__Page__

Our PXI modular instruments and products also saw record sales, and helped drive growth for the Company. With more than 400 PXI products and 14 years invested in supporting a modular approach to automated design, validation and production test, National Instruments is the leader in PXI modular instrumentation. Many customer applications show there is a significant need for including real world measurements from design to validation to production test because of the time to market and the time in market constraints they face.
For nearly a decade we have invested in expanding our product portfolio to meet the needs of RF customers and our strategic focus on RF products has led to growth in that area that outpaces the overall Company growth,validating our continued investments in RF hardware and software.
To continue our investment in expanding our RF portfolio, this quarter we announced the acquisition of Phase MATRIX and AWR. We believe these acquisitions enhance our ability to serve customers throughout the RF product development cycle and will accelerate the deployment of RF and wireless technologies to significantly improve customer productivity through increased connectivity between design, validation and production test functions.
With a strong track record of designing and manufacturing RF and microwave test and measurement technology and a highly talented employee base, Phase Matrix has the ability to speed NI's development and release of high performance RF and wireless products to our production test and R&D customers. AWR, a leader in design software for RF systems, brings a strong team and RF system design product portfolio that is highly complimentary to NI's hardware and software. We are very excited about the future opportunities that we will be able to address combining our expertise in RF with these two new additions to the NI family.
In summary we were pleased to see record revenue and strong growth in our strategic investment areas of CompactRIO, NPXI modular instruments. Our ability to drive organic growth through the expansion of R & D and our field sales force speaks to the strength of our business model.

__Available data__

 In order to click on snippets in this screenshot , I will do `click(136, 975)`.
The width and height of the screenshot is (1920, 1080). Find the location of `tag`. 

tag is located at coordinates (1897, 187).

__Written instruction__
In one to three sentences, explain why the National Instruments update says the company announced the acquisition of Phase MATRIX and AWR.

__The output__
The company announced the acquisitions to keep investing in expanding its RF portfolio. It believes they will improve its ability to serve customers throughout the RF product development cycle. It also expects them to speed the rollout of RF and wireless technologies, raising customer productivity through closer links between design, validation and production test.